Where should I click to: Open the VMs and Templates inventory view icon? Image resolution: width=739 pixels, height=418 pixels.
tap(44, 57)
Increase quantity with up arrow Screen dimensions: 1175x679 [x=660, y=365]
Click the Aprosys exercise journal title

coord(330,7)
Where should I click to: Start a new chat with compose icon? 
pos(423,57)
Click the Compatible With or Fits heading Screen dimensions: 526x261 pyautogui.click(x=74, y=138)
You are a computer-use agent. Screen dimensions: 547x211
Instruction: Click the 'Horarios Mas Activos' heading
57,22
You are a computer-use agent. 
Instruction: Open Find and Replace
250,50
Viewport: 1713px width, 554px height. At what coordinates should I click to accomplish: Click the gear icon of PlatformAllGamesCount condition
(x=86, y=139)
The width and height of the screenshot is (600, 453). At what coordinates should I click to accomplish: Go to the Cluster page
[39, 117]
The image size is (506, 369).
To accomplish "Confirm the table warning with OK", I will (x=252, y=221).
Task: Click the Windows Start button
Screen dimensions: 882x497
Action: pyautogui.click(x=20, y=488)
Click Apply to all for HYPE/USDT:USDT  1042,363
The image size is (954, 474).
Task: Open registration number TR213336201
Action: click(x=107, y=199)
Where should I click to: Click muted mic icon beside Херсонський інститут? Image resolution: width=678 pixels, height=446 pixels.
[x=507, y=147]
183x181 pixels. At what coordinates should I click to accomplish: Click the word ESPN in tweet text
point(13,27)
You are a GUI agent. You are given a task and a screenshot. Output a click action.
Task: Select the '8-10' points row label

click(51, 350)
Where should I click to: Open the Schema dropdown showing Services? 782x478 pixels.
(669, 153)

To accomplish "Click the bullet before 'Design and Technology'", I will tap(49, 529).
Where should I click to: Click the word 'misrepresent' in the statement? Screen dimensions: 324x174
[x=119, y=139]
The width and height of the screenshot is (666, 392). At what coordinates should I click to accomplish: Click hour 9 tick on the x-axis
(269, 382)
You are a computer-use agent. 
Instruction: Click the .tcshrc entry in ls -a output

→ Exercise description
Set down the lines above exactly as written. Begin at the line containing "You are a GUI" and stop after the last line.

→ Exercise result
You are a GUI agent. You are given a task and a screenshot. Output a click action.
Task: Select the '8-10' points row label

click(51, 350)
Where should I click to: Open the Schema dropdown showing Services? 782x478 pixels.
(669, 153)

To accomplish "Click the bullet before 'Design and Technology'", I will tap(49, 529).
Where should I click to: Click the word 'misrepresent' in the statement? Screen dimensions: 324x174
[x=119, y=139]
The width and height of the screenshot is (666, 392). At what coordinates should I click to accomplish: Click hour 9 tick on the x-axis
(269, 382)
You are a computer-use agent. 
Instruction: Click the .tcshrc entry in ls -a output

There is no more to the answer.